Hernandez and White were tried separately in state court before a jury, were found guilty and then sentenced under the Texas recidivist statute. In each instance the Texas Court of Criminal Appeals affirmed the convictions. Hernandez v. State, 506 S.W.2d 884 (Tex.Cr.App.1974); White v. State, 517 S.W.2d 543 (Tex.Cr.App. 1974). Hernandez subsequently filed a post-conviction writ of habeas corpus in the state convicting court and received an evi-dentiary hearing, after which relief was denied by both the convicting court and the Texas Court of Criminal Appeals. Prior to the instant habeas corpus petition, Hernandez filed a federal habeas corpus application, which was denied by the United States District Court for the Western District of Texas. Meanwhile, White’s conviction was affirmed on rehearing by the Texas Court of Criminal Appeals, after which he unsuccessfully sought application for writ of cer-tiorari from the United States Supreme Court.

In 1978, Hernandez and White filed separate petitions for post-conviction relief in federal district court under 28 U.S.C. § 2254. Both alleged that the conduct of police officer Preston Slocum caused the deliberate disappearance of a material witness, Jimmy Levine, thus violating the applicants’ right to due process of law. The district court referred the two petitions to a [315]*315magistrate for a consolidated evidentiary hearing. The magistrate submitted findings of fact and recommended that the district court grant the applications. The district court subsequently granted the writs of habeas corpus.

The criminal convictions of Hernandez and White arose from an undercover drug operation by the San Antonio Police Department in the summer of 1972. The operation resulted in the indictment of 138 individuals and 144 indictments.
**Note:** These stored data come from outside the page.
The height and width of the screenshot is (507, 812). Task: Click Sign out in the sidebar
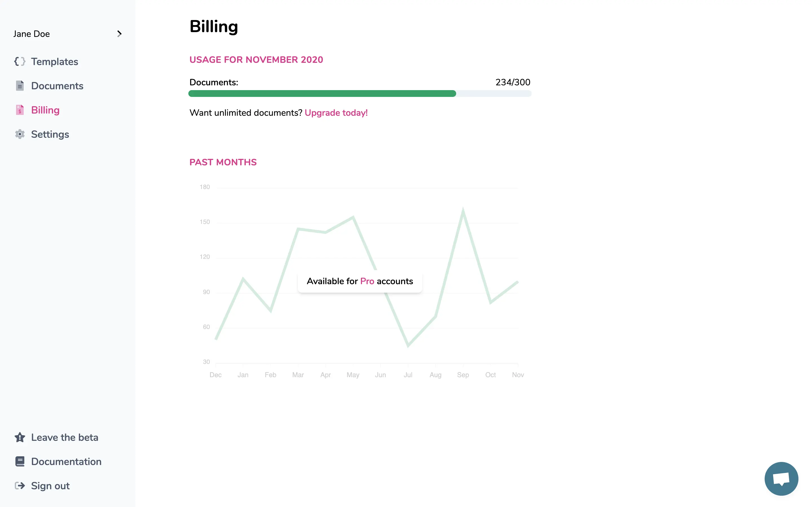pos(50,486)
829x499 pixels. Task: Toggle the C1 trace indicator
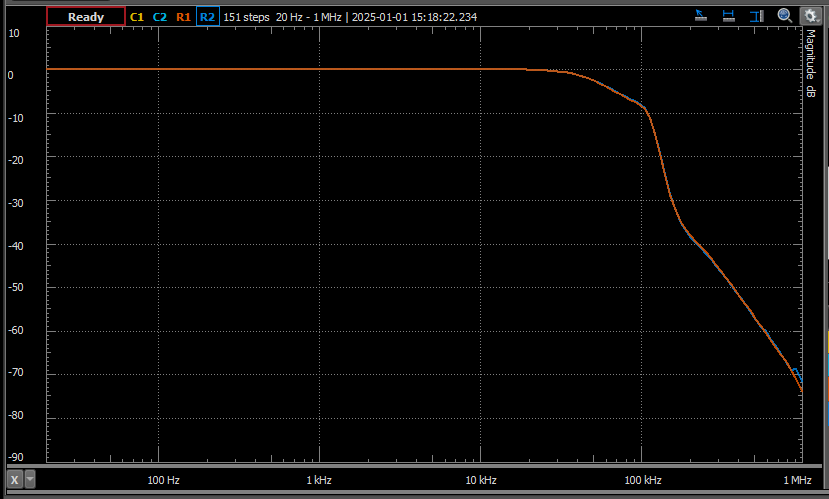point(137,17)
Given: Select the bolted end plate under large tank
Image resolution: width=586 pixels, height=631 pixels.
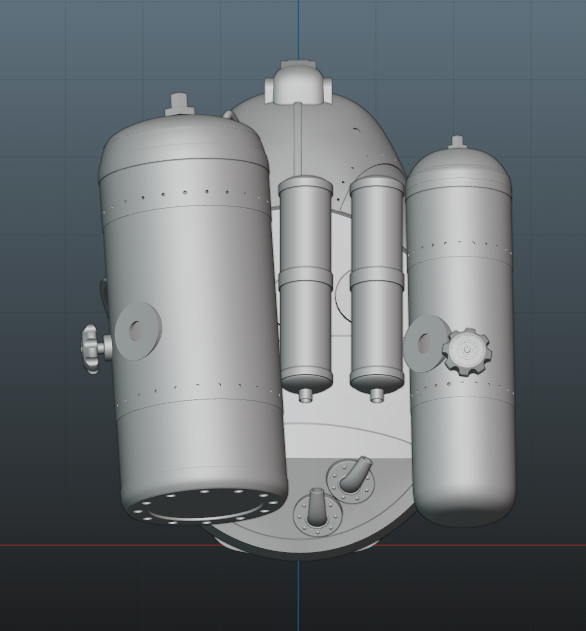Looking at the screenshot, I should click(204, 507).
The two central actors in the operation were undercover police officer Albert Chevera and his companion Jimmy Levine. Throughout the operation officer Chevera played the role of a drug addict and was accompanied by Jimmy Levine, who introduced Chevera to the drug scene, placing Chevera in contact with drug sellers. Levine was compensated for every purchase made by Chevera and was present at the disputed purchases of heroin from White on one occasion, and from Hernandez on another. In late August, 1972, shortly before the termination of the undercover operation, Levine phoned officer Slocum, the officer in charge of the operation. Slocum told Levine the police department was about to run a raid. Levine replied that he was going to leave town. Slocum answered that he thought it was a good idea. Levine then told Slocum that he needed some money and $75 was later delivered to Levine by another officer. Shortly thereafter the police conducted a mass roundup of the individuals named in the 144 sealed indictments resulting from the Chevera-Levine undercover operation. Since that date, Jimmy Levine has vanished.
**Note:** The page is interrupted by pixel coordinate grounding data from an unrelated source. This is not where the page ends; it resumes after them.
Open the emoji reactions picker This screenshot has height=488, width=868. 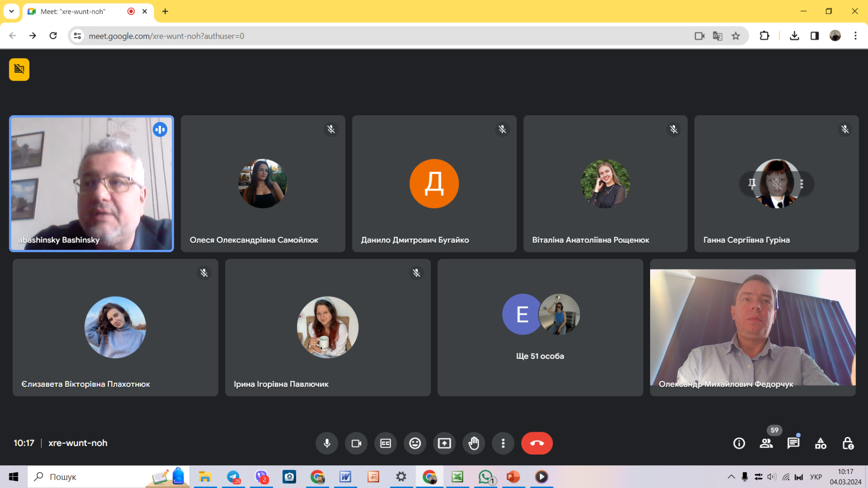pyautogui.click(x=415, y=443)
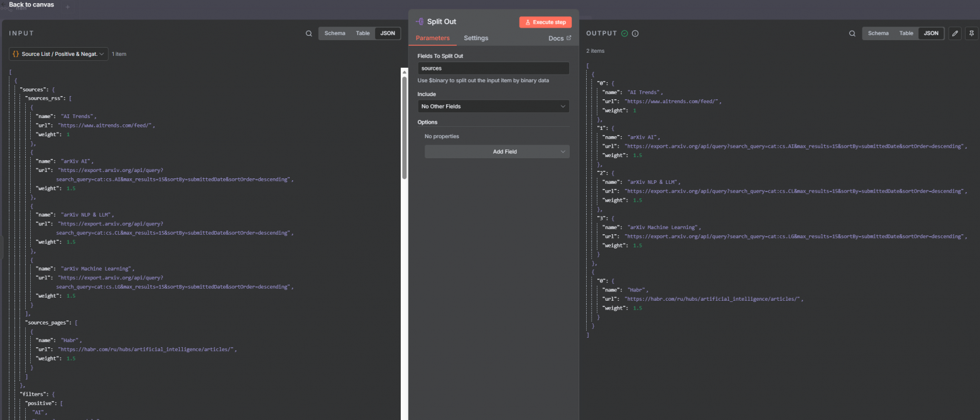This screenshot has width=980, height=420.
Task: Expand the Include No Other Fields dropdown
Action: pyautogui.click(x=493, y=107)
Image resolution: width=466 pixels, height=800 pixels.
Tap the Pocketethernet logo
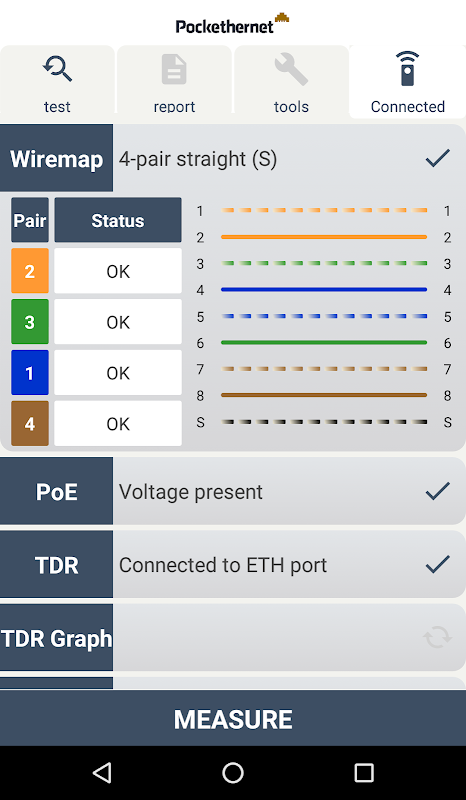coord(232,23)
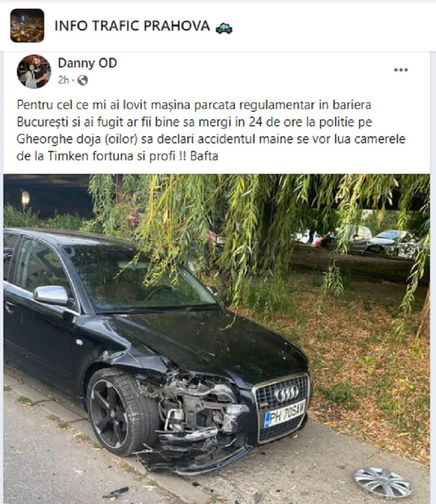Click the word Timken in post text
Viewport: 436px width, 504px height.
tap(68, 156)
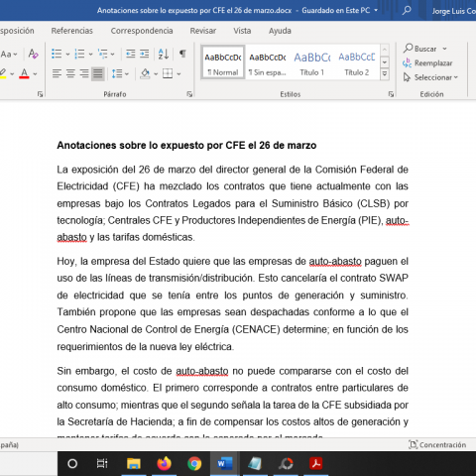Screen dimensions: 476x476
Task: Click the shading paint bucket icon
Action: (145, 73)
The issue on appeal centers around the disappearance of Jimmy Levine. This court has held that the deliberate concealment by the state of a material witness is a prima facie deprivation of due process, which ripens into a constitutional error upon a showing that the missing witness’ testimony, when evaluated in the context of the entire record, would create a reasonable doubt of guilt that did not otherwise exist. Lockett v. Blackburn, 571 F.2d 309 (5th Cir. 1978), cert. denied, 439 U.S. 873, 99 S.Ct. 207, 58 L.Ed.2d 186 (1979) (United States Attorney’s Office purchased airline tickets for witnesses and a police officer gave the two witnesses $130 in spending money, after which the witnesses left town); Freeman v. Georgia, 599 F.2d 65 (5th Cir. 1979), cert. denied, 444 U.S. 1013, 100 S.Ct. 661, 62 L.Ed.2d 641 (1980) (without approval by superiors, a police officer deliberately concealed a key witness, later marrying the witness). In the decision below, both the magistrate and the district court found deliberate concealment in officer Slocum’s actions and further found that Levine’s testimony would have created a reasonable doubt of Hernandez’ and White’s guilt. After applying Freeman and Lockett to the facts, the district court granted the writs of habeas corpus.
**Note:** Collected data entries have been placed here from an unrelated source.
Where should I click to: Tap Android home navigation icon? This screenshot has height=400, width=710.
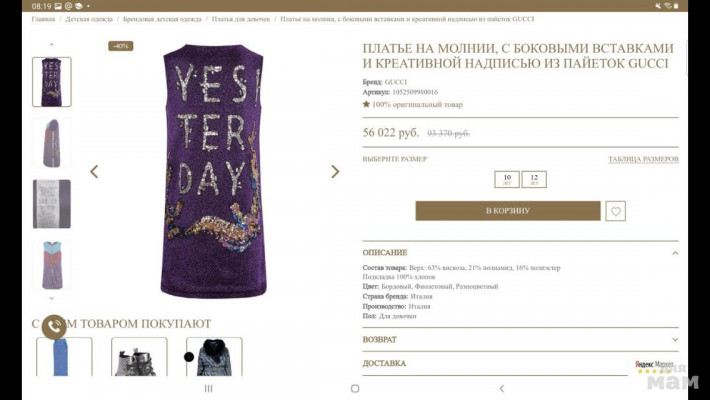coord(355,388)
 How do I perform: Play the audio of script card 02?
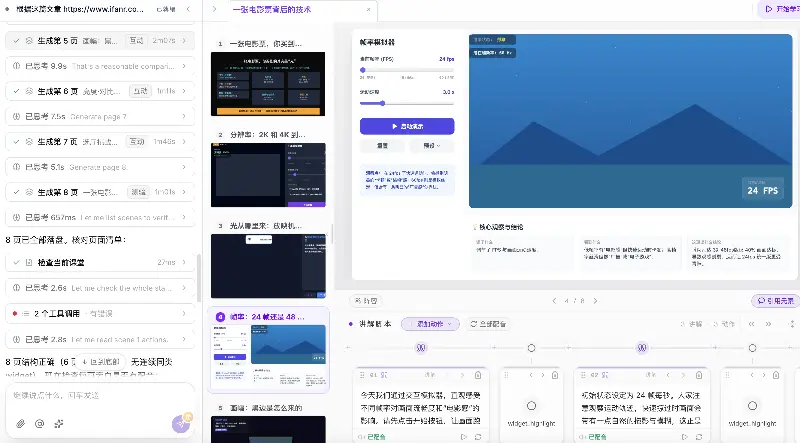[x=685, y=437]
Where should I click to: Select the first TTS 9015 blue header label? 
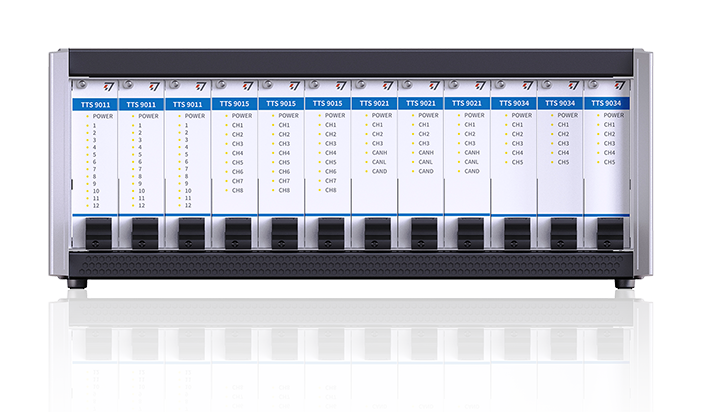tap(235, 104)
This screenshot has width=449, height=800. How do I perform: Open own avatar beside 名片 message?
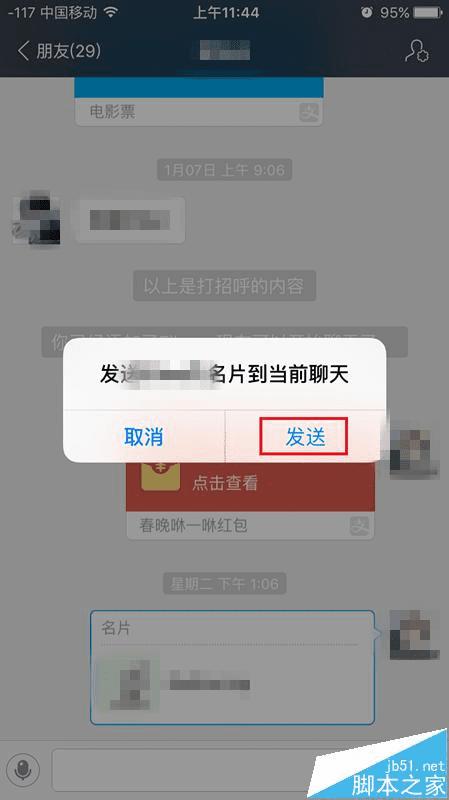[x=414, y=634]
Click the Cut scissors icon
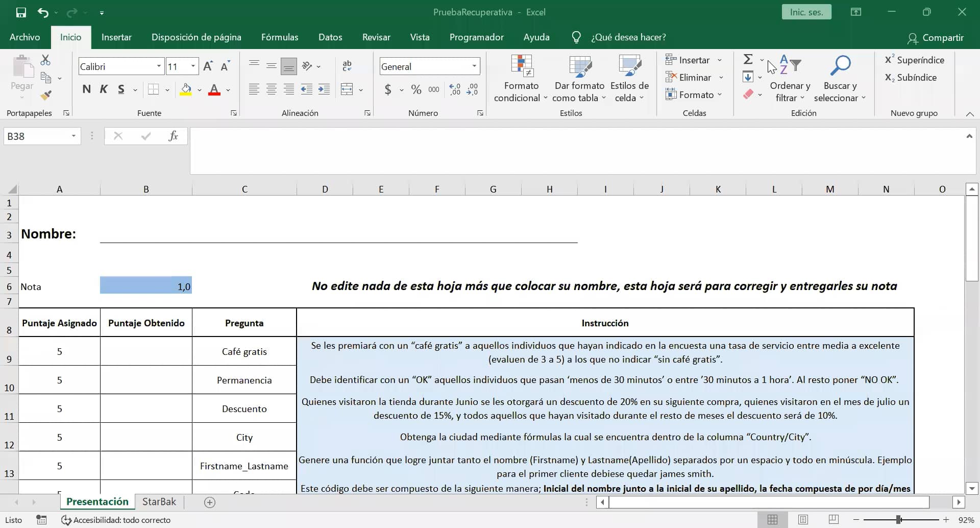The height and width of the screenshot is (528, 980). click(x=45, y=60)
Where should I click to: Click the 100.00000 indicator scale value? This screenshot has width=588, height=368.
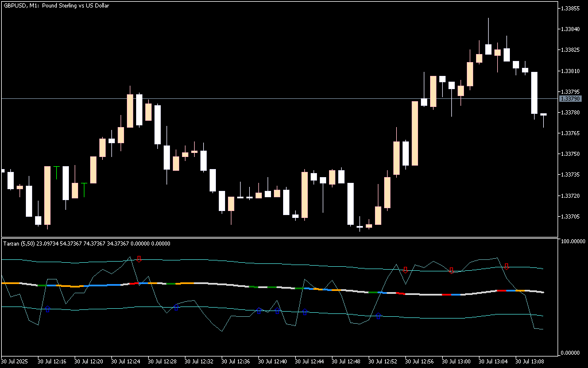pyautogui.click(x=572, y=242)
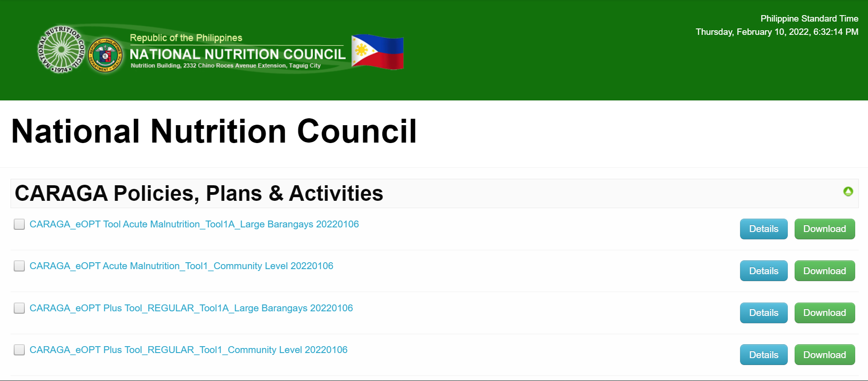Screen dimensions: 868x381
Task: Download eOPT Plus REGULAR Tool1 Community Level
Action: pos(824,355)
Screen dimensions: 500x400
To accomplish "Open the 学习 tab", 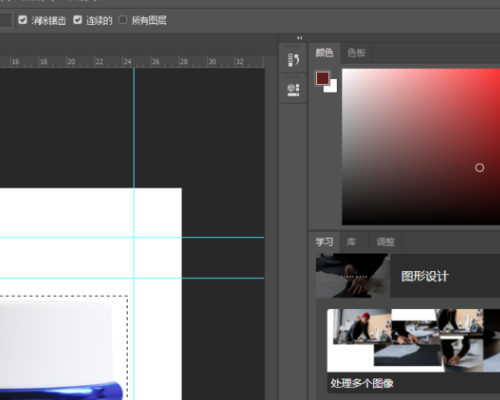I will [x=324, y=242].
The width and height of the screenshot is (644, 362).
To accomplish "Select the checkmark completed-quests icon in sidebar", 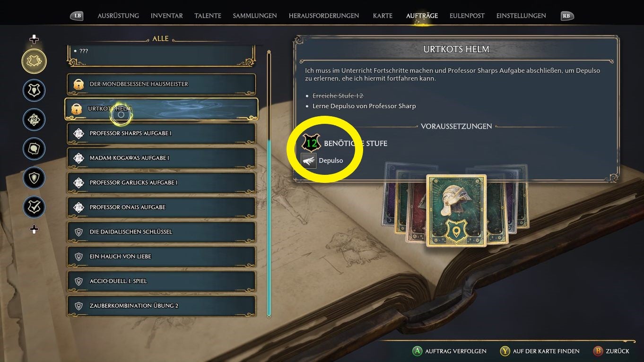I will [34, 207].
The state argues that the district court erred in finding deliberate state concealment of Levine and in finding that Levine’s testimony would have been beneficial to Hernandez and White. This court’s review of the district court’s fact findings is extremely limited: findings of fact by the district court in federal habeas corpus cases will not be set aside unless clearly erroneous. Fed.R.Civ.P. 52(a); Baker v. Metcalfe, 633 F.2d 1198 (5th Cir. 1981); Parnell v. Wainwright, 464 F.2d 735 (5th Cir. 1972) (the findings of a magistrate in a post-conviction remedies case, when adopted by the district court, are subject to the provisions of Rule 52(a)). A finding of fact is clearly erroneous “when although there is evidence to support it, the reviewing court on the entire record is left with a definite and firm conviction that a mistake has been made.” United States v. United States Gypsum Company, 333 U.S. 364, 395, 68 S.Ct. 525, 542, 92 L.Ed. 746 (1948).

After reading the entire record we see no reason to reverse the district court’s findings of fact. It is clear from the record that Slocum was fully aware that his conversation with Levine would render a material witness unavailable. Thus, we fail to find clear error in the district court’s finding of deliberate state concealment of Levine. More problematic, however, is the [316]*316district court’s finding that Levine’s testimony, when evaluated in the context of the record, would have been beneficial to Hernandez and White. In this case, we are in the difficult position of determining the value of Levine’s testimony without the benefit of the testimony itself.1 No one knows, of course, what Levine would say should he suddenly appear. Since Levine is unavailable for questioning, the court can only look to the record for circumstantial indicia of what his testimony would be.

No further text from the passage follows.